◆ WORK REQUEST:
Copy out the rows below verbatim, starting with the line that contains "At what (x,y)" and continuing through the end of the rows. Leave the pictures out of your copy.
--- RECORDS SUPPLIED Enclosed Below ---
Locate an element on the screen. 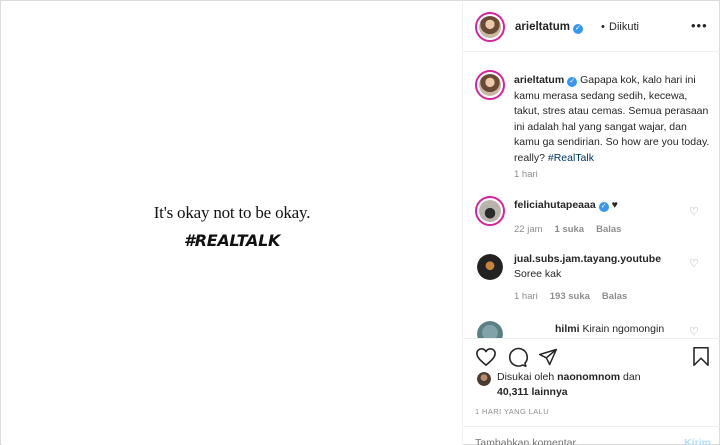 Image resolution: width=720 pixels, height=445 pixels. author-avatar is located at coordinates (490, 27).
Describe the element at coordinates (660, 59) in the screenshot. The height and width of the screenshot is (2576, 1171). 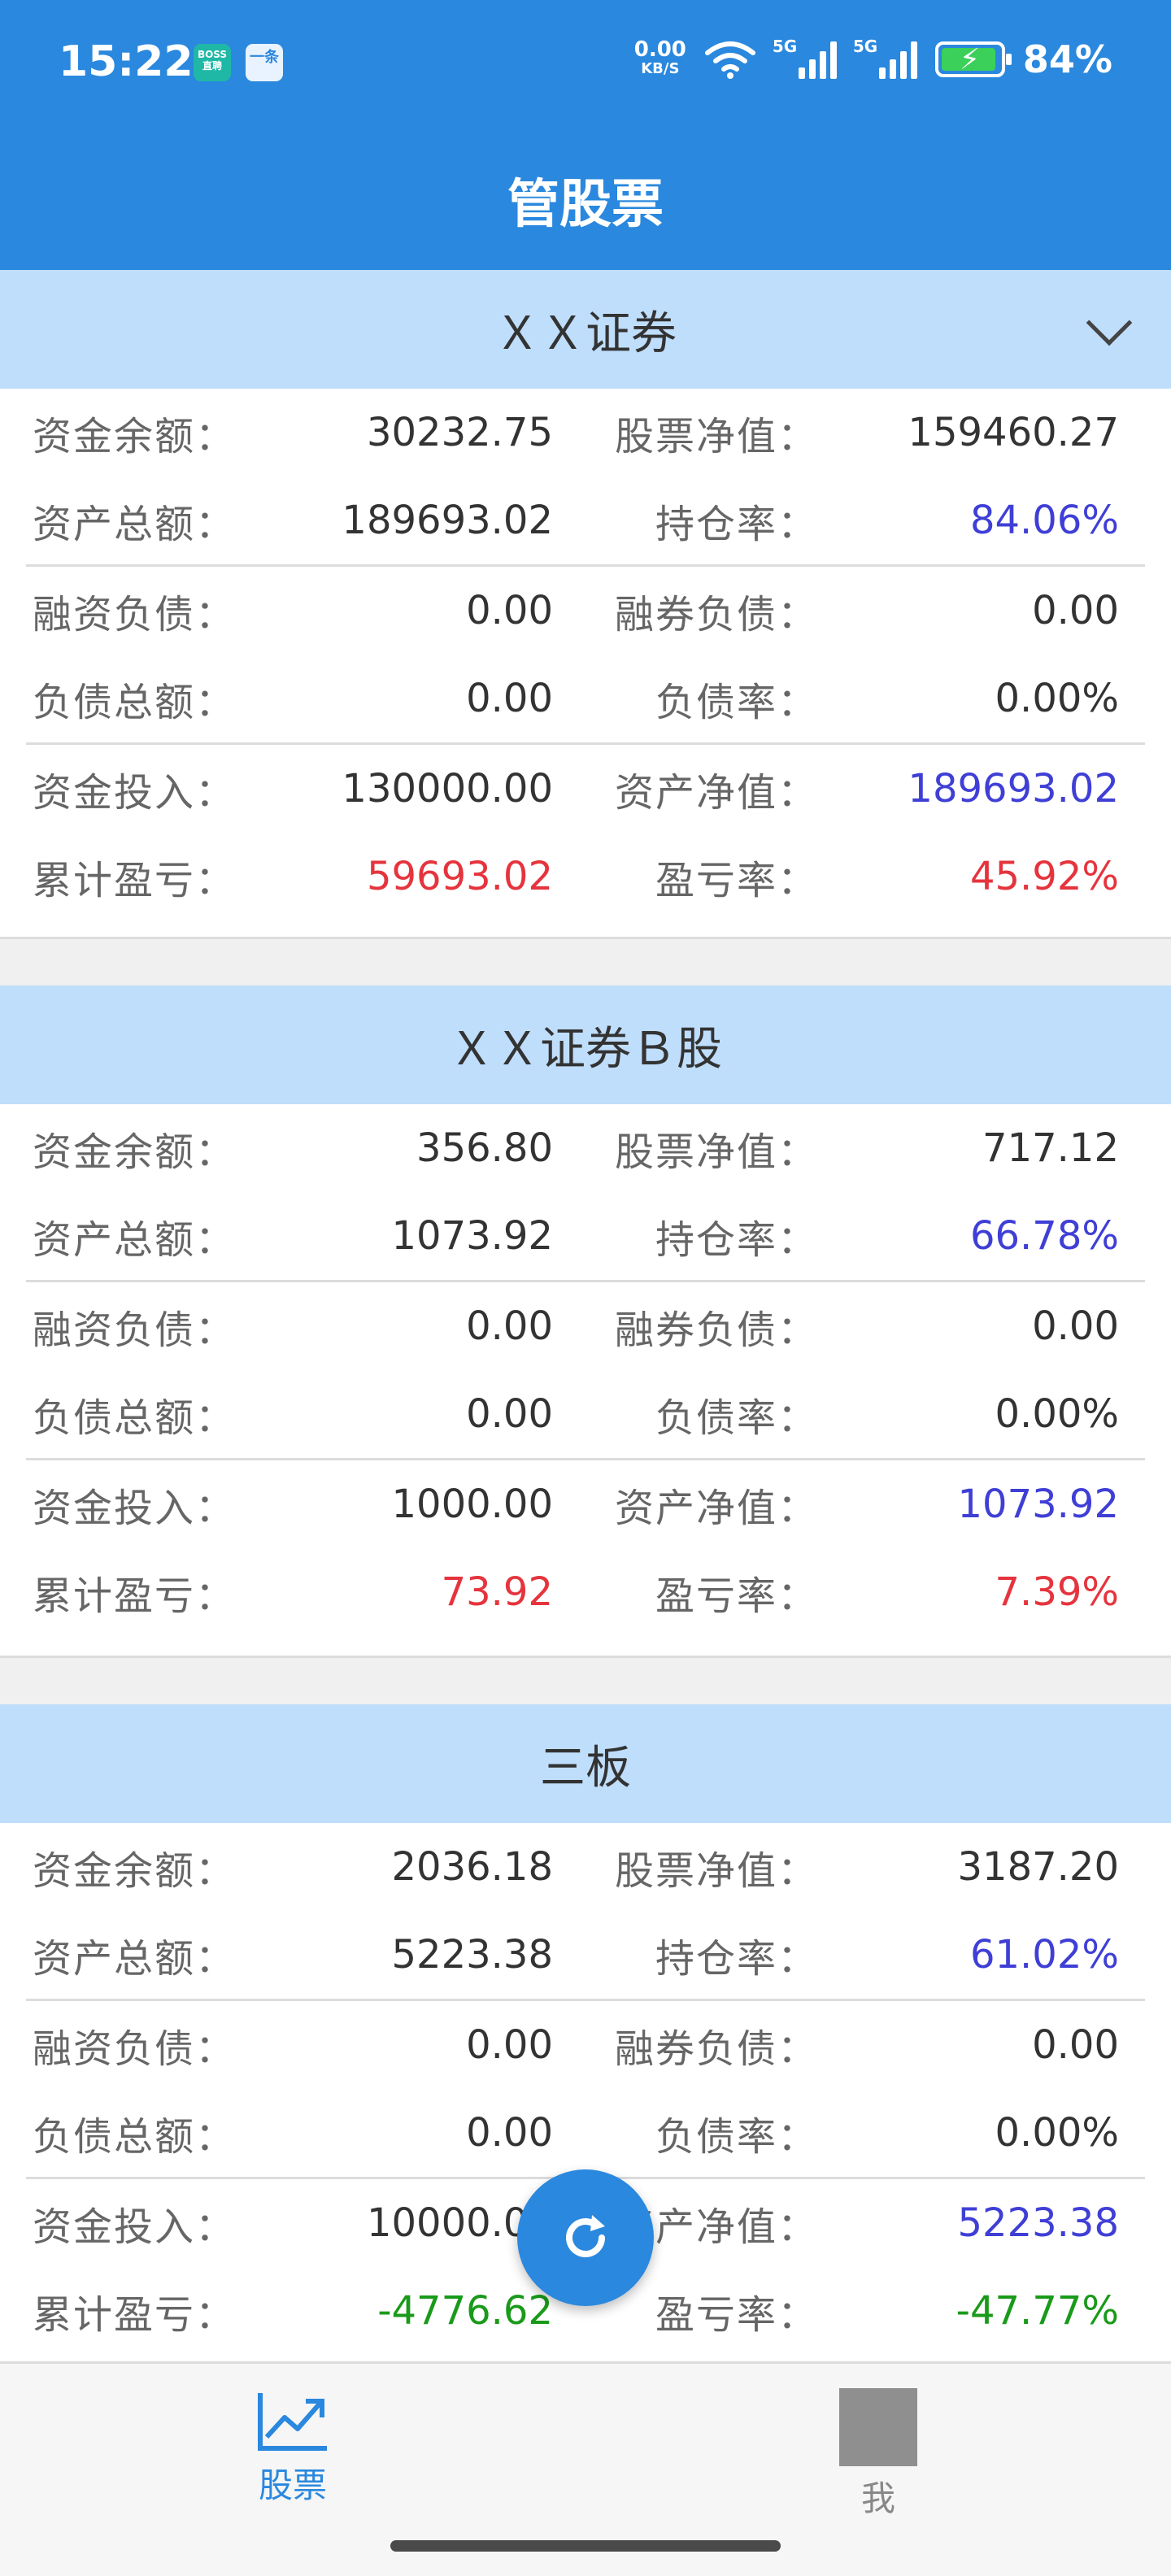
I see `net-speed: 0.00 KB/S` at that location.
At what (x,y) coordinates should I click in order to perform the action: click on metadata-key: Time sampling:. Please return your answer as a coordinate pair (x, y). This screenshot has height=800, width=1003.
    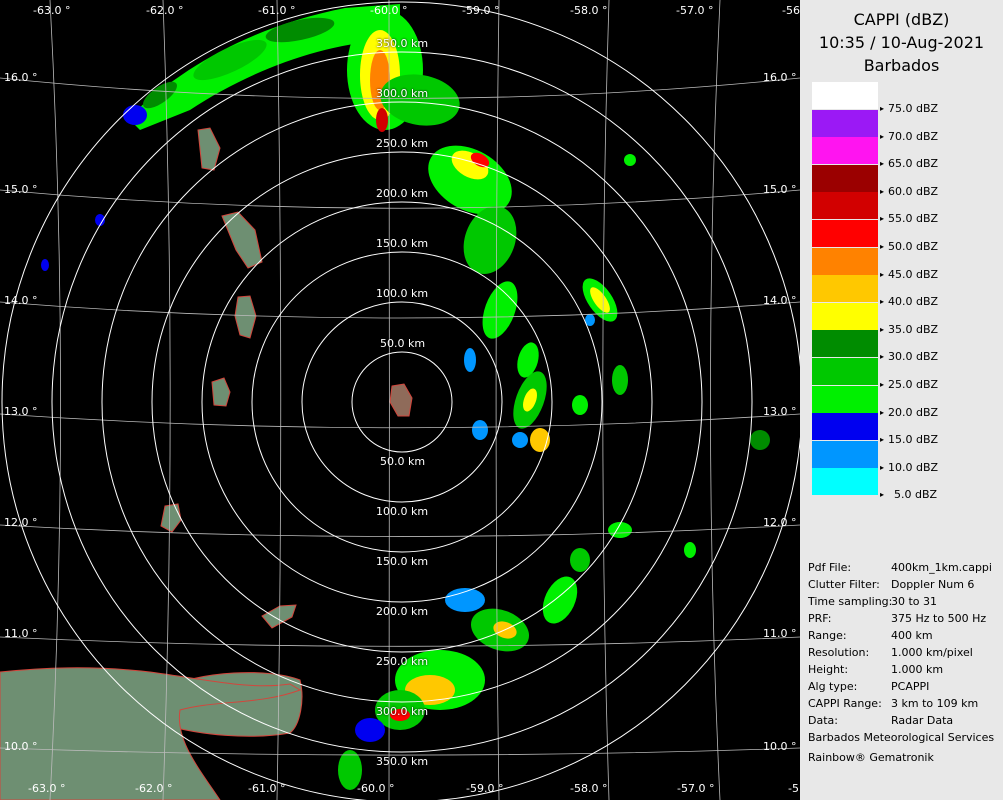
    Looking at the image, I should click on (850, 602).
--- End of Enclosed RECORDS SUPPLIED ---
◆ EXERCISE RESULT:
At what (x,y) coordinates should I click in order to perform the action: click on metadata-key: Time sampling:. Please return your answer as a coordinate pair (x, y). This screenshot has height=800, width=1003.
    Looking at the image, I should click on (850, 602).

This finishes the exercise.